Obviously we all saw what happened to In Transit this year. The "A Cappella" musical just didn't work.
There really hasn't been a true 100% A Cappella musical until In Transit. This begs the question. Will an original musical that is 100% A Cappella ever work on Broadway? Furthermore, is there any composer out there who could even construct something like this and actually make it work?
Obviously it just didn't work out for Kristen Anderson-Lopez and her team. But is there someone out there? The only people I could ever see pulling something like this off are Ross Baum and Ben Holtzman, but they're so young and are just getting started with what they're gonna likely do with RANGE in the future, but considering that this duo has directly arranged most of RANGE's covers says something about their talents, whether or not they are ever exposed on a grand scale.
Outside of this pair, is there anyone else out there that could make an A Cappella musical work?
Who could possibly say? I do think it might be a while before we see another a cappella musical in the style of In Transit which was very show choir with the voices mimicking instruments and featuring beatboxing and those kinds of vocal effects. It would be interesting to see other voice-heavy traditions of music like folk or gospel. But I think even then small orchestra/band productions are more likely than entirely a cappella shows unless there's a plot-motivated reason for the lack of instruments.
There is no specific hunger for an a cappella musical. If some great story is told with a cappella music, then sure, why not. But that isn't really a hook for me...
Definitely. Everyone I know who saw In Transit liked it - said it wasn't Hamilton, or anything, but a pleasant night of theatre. In Transit's problem was the godawful marketing and the fact that they couldn't get the word out about it.
I think that a juke box musical featuring songs famous as sung in acapella such as The Longest Time by Billy Joel or The still of the night cover by Boyz II Men could be interesting.
What if a show centred on a fictional cover band acapella group ?

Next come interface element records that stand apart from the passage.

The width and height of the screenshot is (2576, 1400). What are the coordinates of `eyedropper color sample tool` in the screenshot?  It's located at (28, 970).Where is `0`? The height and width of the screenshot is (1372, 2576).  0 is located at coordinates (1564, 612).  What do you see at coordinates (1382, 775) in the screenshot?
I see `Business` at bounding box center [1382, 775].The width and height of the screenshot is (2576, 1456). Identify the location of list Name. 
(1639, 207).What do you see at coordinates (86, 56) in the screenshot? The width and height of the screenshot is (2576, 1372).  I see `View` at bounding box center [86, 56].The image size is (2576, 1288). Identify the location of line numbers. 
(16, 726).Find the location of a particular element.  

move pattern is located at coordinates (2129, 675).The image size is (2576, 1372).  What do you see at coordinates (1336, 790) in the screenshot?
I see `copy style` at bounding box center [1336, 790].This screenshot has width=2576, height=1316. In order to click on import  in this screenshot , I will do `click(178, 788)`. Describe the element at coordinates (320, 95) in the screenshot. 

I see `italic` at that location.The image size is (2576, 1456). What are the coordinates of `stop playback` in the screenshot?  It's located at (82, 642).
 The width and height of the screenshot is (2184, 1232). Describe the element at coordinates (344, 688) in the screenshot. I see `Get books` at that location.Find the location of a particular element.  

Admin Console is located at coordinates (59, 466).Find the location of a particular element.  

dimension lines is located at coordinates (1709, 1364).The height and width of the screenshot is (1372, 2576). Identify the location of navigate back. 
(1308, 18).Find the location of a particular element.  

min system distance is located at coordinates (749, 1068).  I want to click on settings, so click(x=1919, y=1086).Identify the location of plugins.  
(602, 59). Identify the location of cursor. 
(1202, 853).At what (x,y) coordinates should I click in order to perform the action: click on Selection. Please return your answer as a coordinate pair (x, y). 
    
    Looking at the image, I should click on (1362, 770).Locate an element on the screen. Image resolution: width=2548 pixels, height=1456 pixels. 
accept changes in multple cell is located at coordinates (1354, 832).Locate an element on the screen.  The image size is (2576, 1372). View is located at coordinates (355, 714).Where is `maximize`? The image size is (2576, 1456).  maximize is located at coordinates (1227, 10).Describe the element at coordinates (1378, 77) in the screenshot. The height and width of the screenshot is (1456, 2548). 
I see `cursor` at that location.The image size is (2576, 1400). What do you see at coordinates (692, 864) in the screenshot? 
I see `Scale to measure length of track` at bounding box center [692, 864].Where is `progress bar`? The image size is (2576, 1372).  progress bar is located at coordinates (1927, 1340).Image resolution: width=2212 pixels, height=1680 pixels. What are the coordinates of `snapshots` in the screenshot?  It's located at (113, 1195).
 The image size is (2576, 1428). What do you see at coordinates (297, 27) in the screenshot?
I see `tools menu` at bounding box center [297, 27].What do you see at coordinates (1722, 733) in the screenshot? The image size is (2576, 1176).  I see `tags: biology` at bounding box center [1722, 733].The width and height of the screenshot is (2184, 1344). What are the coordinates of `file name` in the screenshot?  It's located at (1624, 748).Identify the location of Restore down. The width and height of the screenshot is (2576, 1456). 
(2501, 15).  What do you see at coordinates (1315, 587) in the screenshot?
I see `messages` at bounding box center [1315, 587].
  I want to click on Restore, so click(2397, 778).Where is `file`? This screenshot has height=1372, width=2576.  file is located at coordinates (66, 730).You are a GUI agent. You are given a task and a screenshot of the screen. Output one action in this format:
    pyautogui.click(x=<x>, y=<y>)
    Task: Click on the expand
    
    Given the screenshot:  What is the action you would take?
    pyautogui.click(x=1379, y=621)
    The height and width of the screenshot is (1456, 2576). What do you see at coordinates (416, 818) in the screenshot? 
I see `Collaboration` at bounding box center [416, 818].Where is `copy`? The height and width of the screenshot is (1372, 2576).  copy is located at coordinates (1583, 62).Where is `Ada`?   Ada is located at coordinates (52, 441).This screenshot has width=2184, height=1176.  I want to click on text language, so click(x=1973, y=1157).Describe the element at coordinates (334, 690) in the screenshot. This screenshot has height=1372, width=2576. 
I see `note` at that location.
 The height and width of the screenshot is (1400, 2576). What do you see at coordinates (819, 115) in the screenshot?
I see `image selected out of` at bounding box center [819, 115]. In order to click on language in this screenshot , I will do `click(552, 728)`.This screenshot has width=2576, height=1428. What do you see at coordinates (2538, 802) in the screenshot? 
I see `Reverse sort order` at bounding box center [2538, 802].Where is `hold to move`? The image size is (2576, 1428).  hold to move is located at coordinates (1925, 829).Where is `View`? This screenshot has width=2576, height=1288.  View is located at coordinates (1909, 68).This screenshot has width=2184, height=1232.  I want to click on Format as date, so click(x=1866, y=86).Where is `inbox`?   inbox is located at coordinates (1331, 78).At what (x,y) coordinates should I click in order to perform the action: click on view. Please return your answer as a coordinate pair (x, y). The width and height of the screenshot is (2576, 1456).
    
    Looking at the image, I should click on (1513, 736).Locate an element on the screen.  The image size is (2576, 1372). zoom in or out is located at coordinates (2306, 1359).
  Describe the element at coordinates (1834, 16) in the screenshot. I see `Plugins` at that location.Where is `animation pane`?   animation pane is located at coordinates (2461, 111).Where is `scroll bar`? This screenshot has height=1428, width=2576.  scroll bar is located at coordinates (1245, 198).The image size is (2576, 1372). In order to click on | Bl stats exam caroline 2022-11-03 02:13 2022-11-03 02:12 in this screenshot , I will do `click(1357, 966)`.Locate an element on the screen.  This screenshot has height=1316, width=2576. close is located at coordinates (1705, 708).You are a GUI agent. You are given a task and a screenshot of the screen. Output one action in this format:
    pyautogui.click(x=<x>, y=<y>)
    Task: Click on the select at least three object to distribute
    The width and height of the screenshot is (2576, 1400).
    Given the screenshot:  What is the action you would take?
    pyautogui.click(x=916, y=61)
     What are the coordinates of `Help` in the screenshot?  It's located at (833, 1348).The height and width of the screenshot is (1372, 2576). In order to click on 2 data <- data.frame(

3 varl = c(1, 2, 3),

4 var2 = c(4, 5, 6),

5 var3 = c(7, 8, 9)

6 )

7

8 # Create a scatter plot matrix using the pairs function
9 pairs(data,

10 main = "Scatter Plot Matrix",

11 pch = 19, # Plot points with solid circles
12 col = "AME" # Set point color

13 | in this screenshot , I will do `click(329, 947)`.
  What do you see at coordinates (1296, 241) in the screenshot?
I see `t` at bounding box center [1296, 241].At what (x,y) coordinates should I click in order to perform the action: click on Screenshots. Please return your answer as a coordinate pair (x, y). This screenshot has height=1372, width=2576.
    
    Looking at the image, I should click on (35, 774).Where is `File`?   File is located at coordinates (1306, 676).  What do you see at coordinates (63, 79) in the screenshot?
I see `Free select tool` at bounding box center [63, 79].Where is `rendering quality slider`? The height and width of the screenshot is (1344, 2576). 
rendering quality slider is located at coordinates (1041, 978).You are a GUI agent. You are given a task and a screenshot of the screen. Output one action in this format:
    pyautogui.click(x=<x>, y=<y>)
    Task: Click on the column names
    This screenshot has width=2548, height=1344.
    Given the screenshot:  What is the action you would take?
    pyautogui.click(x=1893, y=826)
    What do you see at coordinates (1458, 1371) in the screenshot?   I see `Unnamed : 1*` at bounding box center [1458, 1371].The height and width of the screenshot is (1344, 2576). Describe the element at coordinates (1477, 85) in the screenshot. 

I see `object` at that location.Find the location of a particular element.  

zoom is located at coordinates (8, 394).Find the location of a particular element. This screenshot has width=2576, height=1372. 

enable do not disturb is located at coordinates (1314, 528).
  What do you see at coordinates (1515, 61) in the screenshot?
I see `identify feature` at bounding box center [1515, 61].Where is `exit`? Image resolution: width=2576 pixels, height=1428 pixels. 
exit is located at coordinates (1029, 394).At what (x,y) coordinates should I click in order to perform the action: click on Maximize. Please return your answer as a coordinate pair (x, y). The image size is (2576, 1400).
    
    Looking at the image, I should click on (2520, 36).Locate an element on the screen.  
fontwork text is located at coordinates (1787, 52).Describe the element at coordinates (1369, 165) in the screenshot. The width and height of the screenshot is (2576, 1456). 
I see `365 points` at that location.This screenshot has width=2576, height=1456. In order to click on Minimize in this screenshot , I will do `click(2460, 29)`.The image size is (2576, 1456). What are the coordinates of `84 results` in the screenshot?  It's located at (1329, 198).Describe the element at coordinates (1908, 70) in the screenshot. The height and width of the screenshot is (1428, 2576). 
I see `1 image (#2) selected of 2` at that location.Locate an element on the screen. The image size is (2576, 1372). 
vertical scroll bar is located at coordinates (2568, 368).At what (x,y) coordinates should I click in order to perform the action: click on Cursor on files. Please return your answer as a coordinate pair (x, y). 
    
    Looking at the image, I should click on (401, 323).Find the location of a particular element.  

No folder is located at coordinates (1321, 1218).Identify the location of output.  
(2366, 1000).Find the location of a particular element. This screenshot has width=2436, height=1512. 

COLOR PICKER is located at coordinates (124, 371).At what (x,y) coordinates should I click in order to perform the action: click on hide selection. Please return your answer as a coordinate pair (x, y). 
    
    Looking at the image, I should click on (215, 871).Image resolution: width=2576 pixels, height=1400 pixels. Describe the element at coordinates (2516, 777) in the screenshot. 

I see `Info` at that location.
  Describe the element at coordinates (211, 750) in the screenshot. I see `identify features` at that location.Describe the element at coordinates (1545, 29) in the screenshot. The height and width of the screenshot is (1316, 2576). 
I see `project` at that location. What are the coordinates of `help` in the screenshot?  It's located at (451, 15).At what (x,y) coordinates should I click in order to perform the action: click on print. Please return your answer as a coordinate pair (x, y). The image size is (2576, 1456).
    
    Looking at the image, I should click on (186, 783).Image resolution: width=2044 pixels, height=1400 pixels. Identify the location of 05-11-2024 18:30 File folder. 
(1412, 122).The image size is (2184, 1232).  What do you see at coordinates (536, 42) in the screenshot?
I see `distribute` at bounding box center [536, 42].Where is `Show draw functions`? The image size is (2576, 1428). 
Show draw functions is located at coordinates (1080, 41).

I personally loved In Transit. True, it wasn't the next great American musical like Hamilton or Dear Evan Hansen, but it had a great score, enjoyable plot, and it made for a damn impressive night at the theater. I completely agree that the marketing doomed it. I'm a huge Broadway fan and even I didn't have much interest at first.
rattleNwoolypenguin said: "Acapella is very "less is more". It's impressive and effective in shorter segments.
It's enjoyable but never is acapella a 2 and a half hour affair.
The gimmick would wear thin.
"
This right here. I'm a music nut in general and am of the belief that pretty much every style and kind of music has it's place but a whole two hour acapella has always felt more like a passing trend/ a gimmick to me. Good idea in theory but not in practice. Acapella, to me, has always felt more like a a style of music that serves singing groups and the concert arena better, just for the fact that it's acapella. Now...there are musicals that do the "less is more" narrative very well but that in terms of staging and design, not necessarily the music. The music in musicals is basically a character unto itself and to take it even further, the instrumentation/orchestration characterizes the music and the whole aesthetic of what a show is supposed to feel like when it's written well. To take away an orchestra is almost like taking away a good chunk of a show's identity. I applied the attempt and acapella is a wonderful music form that I love dearly, but the very nature of acapella doesn't seem to serve stage musicals very well.
I believe it can be done but hasn't been done well yet. Consider this: nuanced "college style a cappella" has only been around for about twenty years since Todd Rundgren mixed the sound of black a cappella R&B with vocal approximations of contemporary pop music mixing and arrangement techniques. Broadway and musical theatre are an ever evolving beast, but it took almost forty years since the ascent of hip hop to create a convincing and authentic hip hop musical that mixes live and electronic and sampled elements in the same way pop music does.
Ironically, Pitch Perfect might work as a musical but not as an all-a cappella musical. Rather, something alaHamilton that mixes non-traditional and traditional musical theater forms.